Sokaktan geçerken onunla bakışmaya çalışan erkekler, kocası, oğlu. Asla bilmeyecek. Kimse. Yaptığı iyiliği yedi düvele duyurmaya çalışırdı insanoğlu. Karşılık beklerdi. Karşılık alamazsa, bir boşluğa düşer, kimse duymayacaksa iyilik yapmanın ne anlamı var derdi. İşlediği suçu kimsenin duymadığını, duymayacağını bilmekse ayrı bir keyif katardı bu yedi düvelin insanlarına. Fakat biz o insanlardan değildik.

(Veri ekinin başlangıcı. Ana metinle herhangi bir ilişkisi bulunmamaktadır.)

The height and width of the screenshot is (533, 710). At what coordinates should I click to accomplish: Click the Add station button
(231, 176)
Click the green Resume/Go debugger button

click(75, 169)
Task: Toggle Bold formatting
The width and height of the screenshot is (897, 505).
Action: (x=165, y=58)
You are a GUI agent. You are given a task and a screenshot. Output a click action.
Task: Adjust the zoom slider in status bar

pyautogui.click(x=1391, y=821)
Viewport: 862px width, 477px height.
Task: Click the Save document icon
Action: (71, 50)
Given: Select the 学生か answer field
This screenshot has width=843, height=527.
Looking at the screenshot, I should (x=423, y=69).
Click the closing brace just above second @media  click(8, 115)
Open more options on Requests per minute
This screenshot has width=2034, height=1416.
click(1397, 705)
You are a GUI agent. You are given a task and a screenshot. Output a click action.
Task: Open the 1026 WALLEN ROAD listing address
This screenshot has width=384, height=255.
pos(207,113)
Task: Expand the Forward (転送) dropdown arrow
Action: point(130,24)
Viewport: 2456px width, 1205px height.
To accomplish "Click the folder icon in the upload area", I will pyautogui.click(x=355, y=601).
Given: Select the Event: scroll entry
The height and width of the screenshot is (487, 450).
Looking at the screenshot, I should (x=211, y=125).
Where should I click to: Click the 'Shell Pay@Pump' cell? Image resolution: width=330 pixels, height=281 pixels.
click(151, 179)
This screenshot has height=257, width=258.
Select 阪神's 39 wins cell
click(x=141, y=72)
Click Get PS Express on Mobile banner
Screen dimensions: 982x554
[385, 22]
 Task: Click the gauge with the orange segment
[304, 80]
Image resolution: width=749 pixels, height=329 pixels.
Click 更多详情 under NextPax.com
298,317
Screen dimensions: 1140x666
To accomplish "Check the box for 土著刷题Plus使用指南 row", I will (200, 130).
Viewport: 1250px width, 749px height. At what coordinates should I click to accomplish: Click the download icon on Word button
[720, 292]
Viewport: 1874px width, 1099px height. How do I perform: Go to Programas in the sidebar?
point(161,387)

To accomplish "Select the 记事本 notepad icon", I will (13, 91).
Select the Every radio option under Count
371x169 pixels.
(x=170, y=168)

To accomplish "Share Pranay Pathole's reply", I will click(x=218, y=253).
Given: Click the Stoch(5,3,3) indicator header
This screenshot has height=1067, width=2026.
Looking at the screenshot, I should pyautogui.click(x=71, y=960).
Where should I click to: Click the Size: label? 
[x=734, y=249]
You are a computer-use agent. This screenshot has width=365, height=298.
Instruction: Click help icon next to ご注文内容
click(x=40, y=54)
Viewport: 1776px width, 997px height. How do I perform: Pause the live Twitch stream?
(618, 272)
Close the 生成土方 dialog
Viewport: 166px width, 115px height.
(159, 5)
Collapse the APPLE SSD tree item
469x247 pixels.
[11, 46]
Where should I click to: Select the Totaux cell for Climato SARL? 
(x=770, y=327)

Bizim en büyük keyfimiz, işlediğimiz suçları itiraf ederken karşımızdakilerin bize attığı bakışlarıydı. Suç ne kadar büyükse, mimikler o kadar sertleşir, anlaşılması kolay olurdu. Şaşkınlıkları, iğrenen bakışları, dudak hareketleri, yüksek frekanslı bağırışlarının ardından gelen çığlık dolu göz yaşları. Ve nefretleri. Çünkü biz bununla besleniyorduk. Ve en büyük korkumuz bizi işlediğimiz suçlara rağmen kabul edecek olanlardı. En büyük korkumuz bizdik. Aynalarda dahi bazen, kabullenemiyor, kendi yansımamızı kırıyorduk. İlk ayna kırışımdı. O kadar korkmuştum ki; biri bana yumruk atarsa paramparça olup yerlere döküleceğim sanıyordum.Yıllar sonra fark ettim ki kırılmak yerine daha dayanıklı oldum. Kırıldı elbet. Burnum, elmacık kemiğim ve de bira şişelerim.. Aynı zamanda patladı da. Dudaklarım, kaşlarım ve de arjantin bardaklarım. Bir de… bir de özledi. Evet! Özledi, özlüyor aslında hala parmaklarım, tenim ve de sigara külüm. Daha tanımadığım birini, sokak köpeklerinin üstüne asfalt dökülmüş gömülü kemiklerini özledikleri kadar özlüyorlar. O kadar ağır ki, hiçbir kadının aşkı, hiçbir dostun sevgisi dengeleyemedi bu alçantrak teraziyi. Bir tek işte alkol var. Hafifletiyor bir geceliğine. Ya da öyle bir sarhoş(!) ediyor ki izin veriyorum bu ağırlığın beni ezmesine. Bir keresinde canımı bile almasına izin vermiştim. Ama hiç öldürmüyor. Çok kısık bile olsa, nefes alabiliyorsunuz altındayken. Yaşamanıza, işe, okula gidip, zaruri konuşmalara bile yetecek kadar.
Zaten öldürse adı aşk yerine, intihar olurdu.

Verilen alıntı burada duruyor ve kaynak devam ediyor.